Find accessibility problems with Pa11y
Get help:
docker run --rm dcycle/pa11y:2
Run pa11y on amazon.com:
docker run --rm dcycle/pa11y:2 https://amazon.com
See this project on the Docker Hub.
One technique to avoid being overwhelmed by dozens, or hundreds of accessibility errors on a legacy site is to define thresholds. For example, you might want to accept 100 errors on a site but not more; in which case you can do:
docker run --rm dcycle/pa11y:2 https://example.com -T 100
This image ships with a utility allowing to define diminishing thresholds. For example if your team decides that you want to go from a threshold of 100 errors on Jan 1st, 2019, to a threshold of 50 errors on Jan 1st, 2020, you can run:
THRESHOLD=$(docker run --rm --entrypoint='/bin/sh' dcycle/pa11y:2 -c \
'export start_date=2019-01-01; \
export start_threshold=100; \
export end_date=2020-01-01; \
export end_threshold=50; \
export verbose=0; \
python3 /scripts/calc-threshold.py')
docker run --rm dcycle/pa11y:2 https://example.com -T "$THRESHOLD"
Let's say you have a Docker Compose setup with a service named "web", you might have a docker-compose.yml
file like this:
...
services:
web:
build: .
ports:
- "80"
working_dir: /var/www/html
restart: always
...
Now, you want to run accessibility tests against this from within a continuous integration server, or your local setup:
First, find the network name for your project, this is normally something like "parent_directory_name_default":
$ docker network ls
NETWORK ID NAME DRIVER SCOPE
...
84a94edcb1b7 myproject_default bridge local
...
In the above example it's myproject_default.
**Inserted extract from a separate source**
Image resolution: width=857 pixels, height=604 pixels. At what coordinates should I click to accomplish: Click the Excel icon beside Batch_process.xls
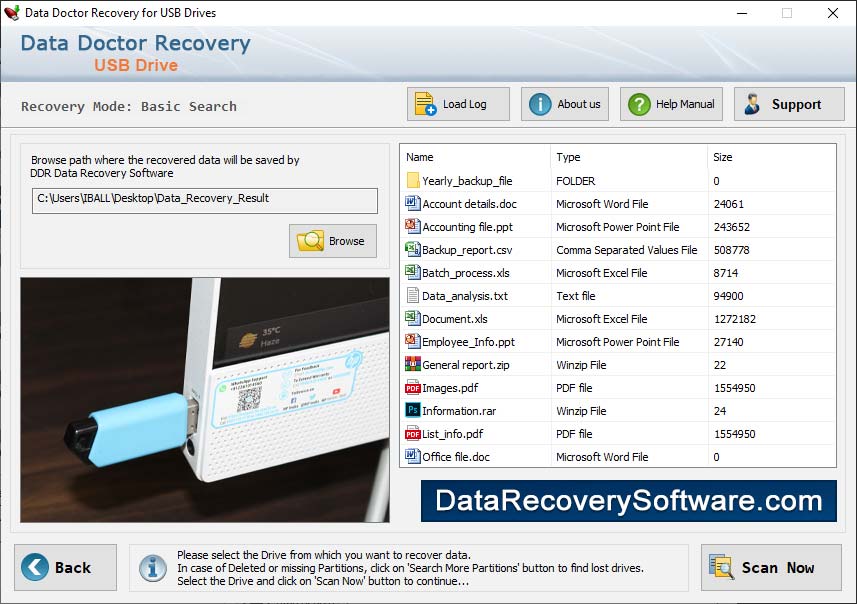tap(413, 273)
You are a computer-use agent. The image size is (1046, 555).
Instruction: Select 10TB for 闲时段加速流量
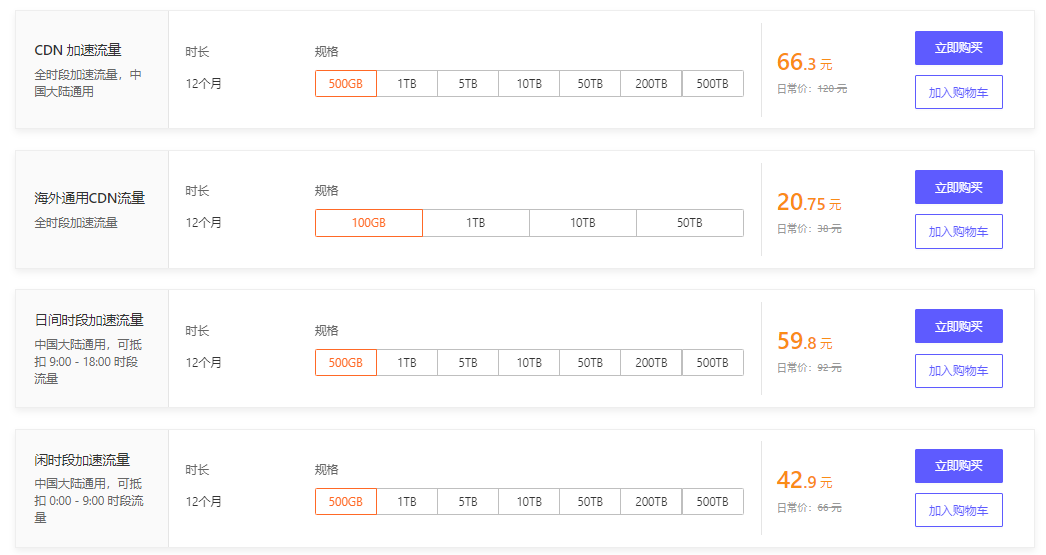[x=529, y=502]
Now to get an accessibility report during local development or continuous integration, run:
docker run --rm --network myproject_default dcycle/pa11y:2 http://web
In the above example, the network name is "myproject_default" and the service name is "web" (which corresponds to the name of the service in the docker-compose.yml file).
If you get "PhantomJS operation canceled" but you can see the website just fine in your browser, you may have an authentication popup which was "remembered" in your browser. Visit the site with a browser you rarely use or another device on which you haven't yet visited the site to see if it requires an htauth username/password, and disable it. See also pa11y/pa11y#310, yet I'm not sure how to do this within the Docker container.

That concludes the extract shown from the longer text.